• YOUR OBJECTIVE: Taking the listing below, restate word for word each line from the line with "Viewport: 219px width, 474px height." to the line with "Task: Click the green progress bar at bottom", ends included, and stop there.

• TASK INPUT:
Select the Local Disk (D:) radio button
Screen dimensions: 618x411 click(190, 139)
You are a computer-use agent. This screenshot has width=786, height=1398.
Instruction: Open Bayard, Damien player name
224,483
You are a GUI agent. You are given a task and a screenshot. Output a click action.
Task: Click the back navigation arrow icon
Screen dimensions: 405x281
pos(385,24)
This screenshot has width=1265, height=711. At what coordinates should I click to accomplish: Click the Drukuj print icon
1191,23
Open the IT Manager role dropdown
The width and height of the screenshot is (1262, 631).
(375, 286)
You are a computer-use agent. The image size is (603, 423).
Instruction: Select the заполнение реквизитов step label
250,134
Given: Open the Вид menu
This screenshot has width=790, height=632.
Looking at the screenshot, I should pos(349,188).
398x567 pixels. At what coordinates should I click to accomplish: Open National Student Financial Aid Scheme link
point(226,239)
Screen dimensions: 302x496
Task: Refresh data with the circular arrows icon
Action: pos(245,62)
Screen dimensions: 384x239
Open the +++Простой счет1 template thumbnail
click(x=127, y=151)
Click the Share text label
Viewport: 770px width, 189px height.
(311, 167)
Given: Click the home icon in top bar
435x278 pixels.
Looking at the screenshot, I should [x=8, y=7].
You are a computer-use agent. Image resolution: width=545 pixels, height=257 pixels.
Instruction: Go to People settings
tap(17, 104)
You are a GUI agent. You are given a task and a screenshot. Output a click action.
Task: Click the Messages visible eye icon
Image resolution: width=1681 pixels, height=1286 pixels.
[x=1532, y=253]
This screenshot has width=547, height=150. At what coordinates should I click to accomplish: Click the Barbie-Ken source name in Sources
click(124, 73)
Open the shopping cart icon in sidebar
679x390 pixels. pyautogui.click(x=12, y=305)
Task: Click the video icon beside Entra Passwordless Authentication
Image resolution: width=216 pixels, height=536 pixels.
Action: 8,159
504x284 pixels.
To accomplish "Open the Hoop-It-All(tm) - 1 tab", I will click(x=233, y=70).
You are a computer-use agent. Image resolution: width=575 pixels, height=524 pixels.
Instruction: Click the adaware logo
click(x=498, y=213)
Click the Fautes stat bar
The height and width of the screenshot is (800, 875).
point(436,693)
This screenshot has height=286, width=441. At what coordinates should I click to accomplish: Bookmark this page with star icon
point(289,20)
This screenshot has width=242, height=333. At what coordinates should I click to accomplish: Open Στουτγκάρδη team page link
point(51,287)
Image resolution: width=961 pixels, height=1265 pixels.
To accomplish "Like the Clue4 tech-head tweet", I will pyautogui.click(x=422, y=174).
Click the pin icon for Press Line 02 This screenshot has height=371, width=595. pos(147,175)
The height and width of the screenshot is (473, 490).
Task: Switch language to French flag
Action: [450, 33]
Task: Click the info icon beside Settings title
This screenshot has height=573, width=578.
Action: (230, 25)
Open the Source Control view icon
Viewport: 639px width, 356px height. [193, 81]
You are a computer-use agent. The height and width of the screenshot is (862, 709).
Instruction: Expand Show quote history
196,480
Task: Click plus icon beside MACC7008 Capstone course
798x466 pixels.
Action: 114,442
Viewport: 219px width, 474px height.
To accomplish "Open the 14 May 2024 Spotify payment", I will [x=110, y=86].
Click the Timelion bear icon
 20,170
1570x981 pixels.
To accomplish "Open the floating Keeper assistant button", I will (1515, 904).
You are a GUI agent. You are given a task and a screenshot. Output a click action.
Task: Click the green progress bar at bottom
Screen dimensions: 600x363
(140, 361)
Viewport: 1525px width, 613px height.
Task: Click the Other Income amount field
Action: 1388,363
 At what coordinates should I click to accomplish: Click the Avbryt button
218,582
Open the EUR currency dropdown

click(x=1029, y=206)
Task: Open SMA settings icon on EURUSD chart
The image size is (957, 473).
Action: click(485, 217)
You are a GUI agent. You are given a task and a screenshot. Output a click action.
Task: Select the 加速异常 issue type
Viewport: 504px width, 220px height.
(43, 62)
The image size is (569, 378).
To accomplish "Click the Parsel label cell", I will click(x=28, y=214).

• TASK RESPONSE:
Viewport: 219px width, 474px height.
To accomplish "Open the 14 May 2024 Spotify payment", I will [x=110, y=86].
Click the Timelion bear icon
 20,170
1570x981 pixels.
To accomplish "Open the floating Keeper assistant button", I will (1515, 904).
You are a GUI agent. You are given a task and a screenshot. Output a click action.
Task: Click the green progress bar at bottom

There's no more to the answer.